*** Opening of PROVIDED DATA ***

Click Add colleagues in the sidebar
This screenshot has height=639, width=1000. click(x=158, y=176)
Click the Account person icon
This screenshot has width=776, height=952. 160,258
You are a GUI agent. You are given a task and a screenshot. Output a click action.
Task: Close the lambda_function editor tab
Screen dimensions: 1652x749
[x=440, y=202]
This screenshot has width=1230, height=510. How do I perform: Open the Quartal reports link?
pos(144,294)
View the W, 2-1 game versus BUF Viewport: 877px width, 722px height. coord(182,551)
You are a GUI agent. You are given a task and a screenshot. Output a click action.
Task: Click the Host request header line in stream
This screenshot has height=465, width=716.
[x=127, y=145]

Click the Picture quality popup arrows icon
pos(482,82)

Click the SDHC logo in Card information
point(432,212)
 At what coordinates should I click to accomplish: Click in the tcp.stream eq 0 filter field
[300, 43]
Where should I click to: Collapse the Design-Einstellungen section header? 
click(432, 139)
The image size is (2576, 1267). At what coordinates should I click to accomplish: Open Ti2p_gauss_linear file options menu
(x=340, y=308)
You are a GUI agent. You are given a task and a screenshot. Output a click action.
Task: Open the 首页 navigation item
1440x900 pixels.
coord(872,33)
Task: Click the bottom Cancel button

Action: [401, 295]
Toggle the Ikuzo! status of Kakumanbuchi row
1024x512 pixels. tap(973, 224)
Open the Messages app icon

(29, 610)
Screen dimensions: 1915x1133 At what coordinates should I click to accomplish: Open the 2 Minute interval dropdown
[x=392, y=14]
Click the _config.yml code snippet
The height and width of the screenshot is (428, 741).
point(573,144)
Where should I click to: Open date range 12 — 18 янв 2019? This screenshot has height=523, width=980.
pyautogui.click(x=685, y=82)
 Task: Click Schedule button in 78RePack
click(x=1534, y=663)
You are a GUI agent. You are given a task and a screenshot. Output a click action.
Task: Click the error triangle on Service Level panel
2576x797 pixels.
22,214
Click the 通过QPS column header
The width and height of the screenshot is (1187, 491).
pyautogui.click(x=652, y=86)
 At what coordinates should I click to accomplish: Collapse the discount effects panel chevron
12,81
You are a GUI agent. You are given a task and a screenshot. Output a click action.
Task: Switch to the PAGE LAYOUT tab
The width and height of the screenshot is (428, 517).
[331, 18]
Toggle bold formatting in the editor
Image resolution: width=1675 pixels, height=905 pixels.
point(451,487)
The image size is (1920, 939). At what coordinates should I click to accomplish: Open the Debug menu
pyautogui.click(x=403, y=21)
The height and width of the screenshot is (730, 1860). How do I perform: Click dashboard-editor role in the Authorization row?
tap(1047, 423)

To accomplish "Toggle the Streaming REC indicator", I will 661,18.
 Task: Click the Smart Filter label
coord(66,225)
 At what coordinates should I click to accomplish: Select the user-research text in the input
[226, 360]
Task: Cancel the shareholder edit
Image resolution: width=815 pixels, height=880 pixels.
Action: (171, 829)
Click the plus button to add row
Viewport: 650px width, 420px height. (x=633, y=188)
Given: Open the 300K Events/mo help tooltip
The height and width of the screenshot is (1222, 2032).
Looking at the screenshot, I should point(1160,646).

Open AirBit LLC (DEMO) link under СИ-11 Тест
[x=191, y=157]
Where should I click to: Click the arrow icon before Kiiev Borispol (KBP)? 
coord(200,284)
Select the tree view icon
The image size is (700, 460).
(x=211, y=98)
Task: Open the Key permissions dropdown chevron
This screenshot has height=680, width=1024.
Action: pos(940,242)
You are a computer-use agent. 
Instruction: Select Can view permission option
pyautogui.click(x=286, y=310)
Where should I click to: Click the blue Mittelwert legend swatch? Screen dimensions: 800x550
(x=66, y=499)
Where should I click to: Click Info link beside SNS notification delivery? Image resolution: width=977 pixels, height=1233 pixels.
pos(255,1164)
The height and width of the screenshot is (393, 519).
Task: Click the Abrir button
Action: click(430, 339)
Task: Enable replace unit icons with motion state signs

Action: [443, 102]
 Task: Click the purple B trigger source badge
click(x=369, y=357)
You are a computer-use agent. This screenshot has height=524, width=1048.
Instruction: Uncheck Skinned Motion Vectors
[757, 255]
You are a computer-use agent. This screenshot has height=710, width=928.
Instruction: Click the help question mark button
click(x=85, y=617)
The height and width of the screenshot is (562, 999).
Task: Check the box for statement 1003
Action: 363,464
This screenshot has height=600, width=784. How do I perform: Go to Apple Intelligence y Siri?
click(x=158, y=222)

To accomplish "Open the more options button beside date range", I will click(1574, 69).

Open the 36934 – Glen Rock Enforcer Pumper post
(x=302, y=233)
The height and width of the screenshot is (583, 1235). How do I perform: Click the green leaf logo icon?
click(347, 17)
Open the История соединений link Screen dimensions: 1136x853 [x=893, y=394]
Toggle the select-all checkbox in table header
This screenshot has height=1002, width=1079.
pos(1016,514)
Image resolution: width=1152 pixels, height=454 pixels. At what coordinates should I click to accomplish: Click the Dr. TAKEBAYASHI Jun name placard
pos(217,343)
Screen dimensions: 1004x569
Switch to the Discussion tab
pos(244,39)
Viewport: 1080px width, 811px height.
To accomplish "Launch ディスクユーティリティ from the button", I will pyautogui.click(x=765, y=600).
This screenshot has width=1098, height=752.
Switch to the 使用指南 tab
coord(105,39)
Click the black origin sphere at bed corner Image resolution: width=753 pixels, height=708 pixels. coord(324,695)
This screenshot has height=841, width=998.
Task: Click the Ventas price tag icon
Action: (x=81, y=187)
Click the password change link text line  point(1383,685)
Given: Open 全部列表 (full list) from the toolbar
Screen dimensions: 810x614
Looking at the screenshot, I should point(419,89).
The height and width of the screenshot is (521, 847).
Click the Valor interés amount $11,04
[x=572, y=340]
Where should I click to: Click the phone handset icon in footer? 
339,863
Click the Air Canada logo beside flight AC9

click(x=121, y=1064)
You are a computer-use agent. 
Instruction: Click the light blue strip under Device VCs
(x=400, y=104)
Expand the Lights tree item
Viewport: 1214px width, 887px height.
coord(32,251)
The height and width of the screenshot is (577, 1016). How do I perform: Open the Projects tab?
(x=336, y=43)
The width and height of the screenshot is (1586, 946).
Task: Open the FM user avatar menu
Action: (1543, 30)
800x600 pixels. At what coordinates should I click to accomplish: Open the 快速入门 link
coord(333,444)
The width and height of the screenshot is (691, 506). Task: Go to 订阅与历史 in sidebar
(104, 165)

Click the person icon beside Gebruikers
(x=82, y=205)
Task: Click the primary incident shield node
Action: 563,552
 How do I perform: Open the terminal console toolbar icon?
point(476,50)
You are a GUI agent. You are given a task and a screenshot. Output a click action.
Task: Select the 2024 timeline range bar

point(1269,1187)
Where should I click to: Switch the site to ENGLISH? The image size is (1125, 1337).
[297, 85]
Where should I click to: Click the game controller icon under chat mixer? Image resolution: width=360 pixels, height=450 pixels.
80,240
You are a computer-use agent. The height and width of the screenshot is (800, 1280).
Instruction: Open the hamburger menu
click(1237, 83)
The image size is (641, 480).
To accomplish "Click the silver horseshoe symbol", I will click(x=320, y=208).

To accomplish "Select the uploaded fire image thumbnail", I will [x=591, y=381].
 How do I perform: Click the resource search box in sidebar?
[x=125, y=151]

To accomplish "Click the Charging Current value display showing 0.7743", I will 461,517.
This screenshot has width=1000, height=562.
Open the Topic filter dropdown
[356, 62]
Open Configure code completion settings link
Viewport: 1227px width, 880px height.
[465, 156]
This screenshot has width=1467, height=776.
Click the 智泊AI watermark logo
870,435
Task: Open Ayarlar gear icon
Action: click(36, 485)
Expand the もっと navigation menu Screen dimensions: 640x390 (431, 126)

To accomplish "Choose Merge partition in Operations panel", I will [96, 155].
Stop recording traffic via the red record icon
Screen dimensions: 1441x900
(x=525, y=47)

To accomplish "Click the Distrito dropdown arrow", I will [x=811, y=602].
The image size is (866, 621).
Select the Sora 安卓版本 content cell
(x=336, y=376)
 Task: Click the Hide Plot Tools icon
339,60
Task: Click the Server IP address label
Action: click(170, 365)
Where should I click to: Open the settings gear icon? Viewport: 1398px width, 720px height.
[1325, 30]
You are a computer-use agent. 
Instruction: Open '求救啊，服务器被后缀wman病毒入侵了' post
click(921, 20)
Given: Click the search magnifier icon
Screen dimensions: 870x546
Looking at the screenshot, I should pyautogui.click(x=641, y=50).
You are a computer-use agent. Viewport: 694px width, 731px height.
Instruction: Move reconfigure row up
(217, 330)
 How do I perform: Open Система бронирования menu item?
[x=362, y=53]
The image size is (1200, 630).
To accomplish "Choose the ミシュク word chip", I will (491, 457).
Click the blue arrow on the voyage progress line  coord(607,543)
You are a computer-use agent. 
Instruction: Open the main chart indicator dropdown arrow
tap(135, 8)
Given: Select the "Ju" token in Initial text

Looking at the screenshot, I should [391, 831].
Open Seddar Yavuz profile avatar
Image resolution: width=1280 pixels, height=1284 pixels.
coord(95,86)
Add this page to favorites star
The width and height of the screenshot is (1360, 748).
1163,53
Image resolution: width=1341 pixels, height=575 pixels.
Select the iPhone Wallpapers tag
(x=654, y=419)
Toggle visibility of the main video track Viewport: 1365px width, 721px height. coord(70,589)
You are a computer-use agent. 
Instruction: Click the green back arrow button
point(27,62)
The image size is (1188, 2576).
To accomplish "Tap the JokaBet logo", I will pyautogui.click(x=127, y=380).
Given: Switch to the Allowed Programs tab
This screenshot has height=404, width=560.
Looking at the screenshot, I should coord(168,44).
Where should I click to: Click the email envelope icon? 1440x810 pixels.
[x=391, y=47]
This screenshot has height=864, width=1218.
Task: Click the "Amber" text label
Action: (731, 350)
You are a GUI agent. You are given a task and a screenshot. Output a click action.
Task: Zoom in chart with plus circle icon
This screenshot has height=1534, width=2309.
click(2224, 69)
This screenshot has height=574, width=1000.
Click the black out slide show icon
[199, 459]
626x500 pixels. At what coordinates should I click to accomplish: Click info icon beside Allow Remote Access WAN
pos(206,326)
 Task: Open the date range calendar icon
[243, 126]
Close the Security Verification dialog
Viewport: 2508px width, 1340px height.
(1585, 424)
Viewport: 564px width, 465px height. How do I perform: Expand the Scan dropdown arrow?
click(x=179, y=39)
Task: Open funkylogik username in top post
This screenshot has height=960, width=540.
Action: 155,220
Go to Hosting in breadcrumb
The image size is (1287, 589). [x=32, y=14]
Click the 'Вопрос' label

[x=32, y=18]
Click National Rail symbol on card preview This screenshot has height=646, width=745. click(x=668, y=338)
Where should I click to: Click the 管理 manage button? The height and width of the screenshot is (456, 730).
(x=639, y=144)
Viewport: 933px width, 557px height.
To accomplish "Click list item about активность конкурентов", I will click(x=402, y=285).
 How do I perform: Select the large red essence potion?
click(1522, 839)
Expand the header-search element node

*** Close of PROVIDED DATA ***

Looking at the data above, how many lines hold the word "list"? Respond with the number alone.

2